The EXO was certainly getting attention. As the boats got closer, and the armoured shape became more and more obvious to the onlookers, ripples of comment began to spread across the various groups, accompanied gesturing down to the shape of it. Particularly as the landing craft came to a halt and the EXO climbed out, sinking deep footprints into the shingle beneath, as it began to stride forward alongside the first batch of cargo. From there, the dings and repaired paintwork that had concerned Cesar earlier blurred with distance and novelty, and the suit gleamed in the dull sunlight.
Two pairs of eyes, in particular, were fixed on the machine as the disembarking party made its way up the cliff path. The watchers weren't in the main pockets of crowd, crouched instead in the cover of a half-collapsed pillbox further along the cliff. It was tricky to get to, teetering as it was against its own crumbling supports, but the view there was good and neither had ever borne much concern for precarious positioning.
Both gazes had initially widened, matched in surprise at the first sight, but the smaller of the two figures had already moved on to glaring; twin slices of blue-steel suspicion narrowed down above snubbed features, as their owner let out a low hiss.
“... what the hell is that?" Kdub leaned further forward as she spoke, shielding her eyes a little more, but it didn't serve to improve the vision. She cursed under her breath – one of the low, guttural snarls the Shepherds used, punctuated by spit – and tried to make more sense of the shape stalking up the cliff path. It was mostly huge plates of shaped metal covered in painted Chains, extending the figure inside to ridiculous proportions – and unless her estimates were really off, from what she could see past the gaps, the pilot was pretty damn massive in the first place. If she concentrated, if she made the effort to pick apart the shape below them, it was possible to see it as just a figure in really weird, and very large, armour.
But it was easy enough to see a monster. And very easy to see a problem.
"I don’t like this,” she muttered, shaking her head as she glanced over at the man beside her. D_N was still staring down at the beach, still with his watery grey eyes wide, and clearly wasn't listening.
“That,” he said, firmly. “Is the coolest thing I’ve ever seen. I wanna ride it.”

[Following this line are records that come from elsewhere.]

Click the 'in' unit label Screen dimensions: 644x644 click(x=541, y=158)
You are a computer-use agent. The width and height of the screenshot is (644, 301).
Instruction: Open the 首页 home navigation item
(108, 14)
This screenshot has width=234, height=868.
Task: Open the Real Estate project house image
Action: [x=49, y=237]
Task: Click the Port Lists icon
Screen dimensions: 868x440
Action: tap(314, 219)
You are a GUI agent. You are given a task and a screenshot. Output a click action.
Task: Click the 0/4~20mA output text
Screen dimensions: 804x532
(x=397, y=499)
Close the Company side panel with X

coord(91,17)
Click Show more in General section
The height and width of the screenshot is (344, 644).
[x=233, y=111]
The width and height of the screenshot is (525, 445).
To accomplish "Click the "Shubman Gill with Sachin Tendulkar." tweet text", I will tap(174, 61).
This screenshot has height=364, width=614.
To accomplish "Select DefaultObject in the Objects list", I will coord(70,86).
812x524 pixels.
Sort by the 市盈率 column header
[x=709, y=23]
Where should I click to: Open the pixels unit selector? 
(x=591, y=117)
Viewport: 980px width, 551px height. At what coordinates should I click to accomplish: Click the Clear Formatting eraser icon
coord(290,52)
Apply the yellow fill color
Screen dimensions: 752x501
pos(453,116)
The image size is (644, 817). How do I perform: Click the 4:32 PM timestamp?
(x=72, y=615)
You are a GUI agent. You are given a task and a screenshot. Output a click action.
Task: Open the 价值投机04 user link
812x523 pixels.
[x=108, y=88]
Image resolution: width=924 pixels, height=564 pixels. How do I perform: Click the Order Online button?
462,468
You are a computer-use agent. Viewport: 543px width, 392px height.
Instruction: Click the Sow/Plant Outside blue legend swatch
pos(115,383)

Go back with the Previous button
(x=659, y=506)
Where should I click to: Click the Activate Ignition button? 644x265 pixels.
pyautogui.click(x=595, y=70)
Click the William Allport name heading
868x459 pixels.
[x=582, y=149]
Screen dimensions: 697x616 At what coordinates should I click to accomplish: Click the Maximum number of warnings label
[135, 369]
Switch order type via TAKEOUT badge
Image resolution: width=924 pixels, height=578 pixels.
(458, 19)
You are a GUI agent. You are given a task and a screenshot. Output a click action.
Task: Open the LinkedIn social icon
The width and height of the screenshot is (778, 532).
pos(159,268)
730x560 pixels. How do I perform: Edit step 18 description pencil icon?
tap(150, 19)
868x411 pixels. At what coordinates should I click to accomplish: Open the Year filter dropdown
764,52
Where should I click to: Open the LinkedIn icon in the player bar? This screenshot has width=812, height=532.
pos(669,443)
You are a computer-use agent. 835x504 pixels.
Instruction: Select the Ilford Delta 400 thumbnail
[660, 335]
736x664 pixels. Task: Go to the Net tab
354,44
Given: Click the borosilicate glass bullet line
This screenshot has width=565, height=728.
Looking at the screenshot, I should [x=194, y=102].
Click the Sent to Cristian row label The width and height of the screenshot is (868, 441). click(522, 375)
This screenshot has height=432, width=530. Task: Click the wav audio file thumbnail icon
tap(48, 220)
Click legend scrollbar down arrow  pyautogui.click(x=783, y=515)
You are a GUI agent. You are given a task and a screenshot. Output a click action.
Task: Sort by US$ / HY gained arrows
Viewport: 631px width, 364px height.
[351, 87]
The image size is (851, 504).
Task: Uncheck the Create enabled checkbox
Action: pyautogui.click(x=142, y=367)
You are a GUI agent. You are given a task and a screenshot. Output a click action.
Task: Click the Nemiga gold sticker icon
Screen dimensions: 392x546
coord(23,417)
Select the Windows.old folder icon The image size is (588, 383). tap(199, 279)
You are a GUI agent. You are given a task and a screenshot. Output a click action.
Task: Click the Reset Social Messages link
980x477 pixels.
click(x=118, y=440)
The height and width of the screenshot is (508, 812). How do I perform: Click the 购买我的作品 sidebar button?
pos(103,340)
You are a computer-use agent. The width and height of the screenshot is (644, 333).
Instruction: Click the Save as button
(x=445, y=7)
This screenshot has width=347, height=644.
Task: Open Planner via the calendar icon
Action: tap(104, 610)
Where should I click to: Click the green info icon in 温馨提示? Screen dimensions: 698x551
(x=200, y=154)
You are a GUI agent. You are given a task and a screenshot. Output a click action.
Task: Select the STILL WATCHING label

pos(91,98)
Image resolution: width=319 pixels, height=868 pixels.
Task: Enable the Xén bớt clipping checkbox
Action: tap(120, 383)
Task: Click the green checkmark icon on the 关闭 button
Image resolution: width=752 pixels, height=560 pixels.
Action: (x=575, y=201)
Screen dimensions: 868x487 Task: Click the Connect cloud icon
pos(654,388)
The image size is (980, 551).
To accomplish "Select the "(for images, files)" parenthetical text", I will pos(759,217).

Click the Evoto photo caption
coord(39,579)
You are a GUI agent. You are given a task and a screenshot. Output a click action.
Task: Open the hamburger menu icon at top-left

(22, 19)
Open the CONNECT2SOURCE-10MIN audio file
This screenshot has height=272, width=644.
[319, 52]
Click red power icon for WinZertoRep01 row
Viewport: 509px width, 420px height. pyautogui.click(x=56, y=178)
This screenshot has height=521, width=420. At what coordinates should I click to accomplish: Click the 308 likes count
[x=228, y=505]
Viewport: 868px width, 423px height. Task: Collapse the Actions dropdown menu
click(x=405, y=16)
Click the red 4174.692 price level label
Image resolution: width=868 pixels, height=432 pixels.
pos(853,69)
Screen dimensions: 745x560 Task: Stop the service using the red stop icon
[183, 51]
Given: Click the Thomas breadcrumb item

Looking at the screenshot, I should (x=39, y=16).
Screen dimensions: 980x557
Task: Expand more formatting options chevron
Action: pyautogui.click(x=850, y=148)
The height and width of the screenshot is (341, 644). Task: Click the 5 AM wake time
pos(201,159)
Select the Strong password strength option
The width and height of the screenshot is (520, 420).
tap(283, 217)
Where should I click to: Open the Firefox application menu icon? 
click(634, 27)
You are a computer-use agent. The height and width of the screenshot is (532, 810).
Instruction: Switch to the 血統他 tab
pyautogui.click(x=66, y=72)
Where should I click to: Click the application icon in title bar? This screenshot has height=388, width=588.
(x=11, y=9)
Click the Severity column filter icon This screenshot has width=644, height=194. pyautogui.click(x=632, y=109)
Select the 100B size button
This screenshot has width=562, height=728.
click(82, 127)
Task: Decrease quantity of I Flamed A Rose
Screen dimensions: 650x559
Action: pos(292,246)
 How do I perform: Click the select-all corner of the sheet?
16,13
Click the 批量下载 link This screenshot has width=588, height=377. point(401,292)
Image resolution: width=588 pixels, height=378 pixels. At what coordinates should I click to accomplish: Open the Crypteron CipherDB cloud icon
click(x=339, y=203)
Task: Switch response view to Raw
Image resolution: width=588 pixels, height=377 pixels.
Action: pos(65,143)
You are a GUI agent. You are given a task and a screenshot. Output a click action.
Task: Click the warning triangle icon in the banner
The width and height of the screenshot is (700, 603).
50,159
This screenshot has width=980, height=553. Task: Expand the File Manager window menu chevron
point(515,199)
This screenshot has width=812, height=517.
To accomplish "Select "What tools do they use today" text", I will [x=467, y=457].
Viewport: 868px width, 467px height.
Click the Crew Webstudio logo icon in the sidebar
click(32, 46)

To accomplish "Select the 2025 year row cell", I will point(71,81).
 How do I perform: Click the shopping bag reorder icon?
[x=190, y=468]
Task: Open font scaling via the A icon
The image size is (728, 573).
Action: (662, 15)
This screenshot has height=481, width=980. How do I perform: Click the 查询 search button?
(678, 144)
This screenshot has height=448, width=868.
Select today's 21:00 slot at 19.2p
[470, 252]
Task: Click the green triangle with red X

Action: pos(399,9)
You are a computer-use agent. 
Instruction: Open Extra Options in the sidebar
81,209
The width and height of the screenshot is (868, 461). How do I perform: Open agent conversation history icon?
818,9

Kdub’s fingers tensed against the cracked concrete as she glared at him.
“Really?”
D_N blinked.
“What?”
“...never mind.” Kdub shook her head as she turned back towards the climbing figure, and watched it progress up towards the first of Jericho’s fences. The gates was open now, to let the supplies in; of course. Everything had to be checked first, didn’t it? “For poison.” And if that meant that screw-all ever came back out again, leaving everyone outside those fences to scramble for crumbs and garbage in the tainted surf – well that was just unfortunate, right?
All in this together; my ass.
Her gaze flicked back towards the tower itself, the upright cylinder of black and grey stone that stuck out of the fenced-in grounds around it, capped with the bristling spires of the AA batteries, and she ran her tongue hard across the back of her teeth. This armour-thing was new, and they already had plenty enough to worry about.
The planning had taken years. Years of getting the rival Work Blocs to friggin’ talk to each other, at least for long enough to clock where the real enemies were. Years of pouring over maps and schematics – stolen, scavenged, or just painstakingly worked out – to find any weak spot, any crack in defences that they had so long been taught were impenetrable. But anyone in Reclamation could tell you that nothing lasts forever, when it really comes down to it. Steel, concrete, stone – everything breaks, rusts and rots – and that damn tower was no exception. Would be no exception.
And if wind and rain weren’t going to do it quick enough – they would find something else that would.
There was too much riding on this. Everything was riding on this, and Kdub’s teeth ground together hard as she watched the big metal suit reach the clifftop, and saw the so-familiar figure of the Warden sliming his way forward to greet it.
“Right, I’m done,” she said, straightening up as much as was possible in the overhanging concrete and began to pick her way back out. “We got eyes enough out there. Just hope some of them’re actually countin’ crates, not just eying up that thing.”
D_N glanced around as she slid past him, blinking a bit, and hesitated.
“Y’need me, or…?” he trailed off, looking back round at the gathering cluster of welcome at the ramp top, and Kdub pressed down on the urge to roll her eyes. She had to talk to the Bloc chiefs, and fast, before any of this shit became more myth than she needed it to be. And rapid, logical explanation had never been one of D_N’s strong points.
“Nah, not yet. Eyes on,” she replied, cuffing him lightly across the shoulders as she ducked past. “Find us something good, yeah? See you back at Rec.”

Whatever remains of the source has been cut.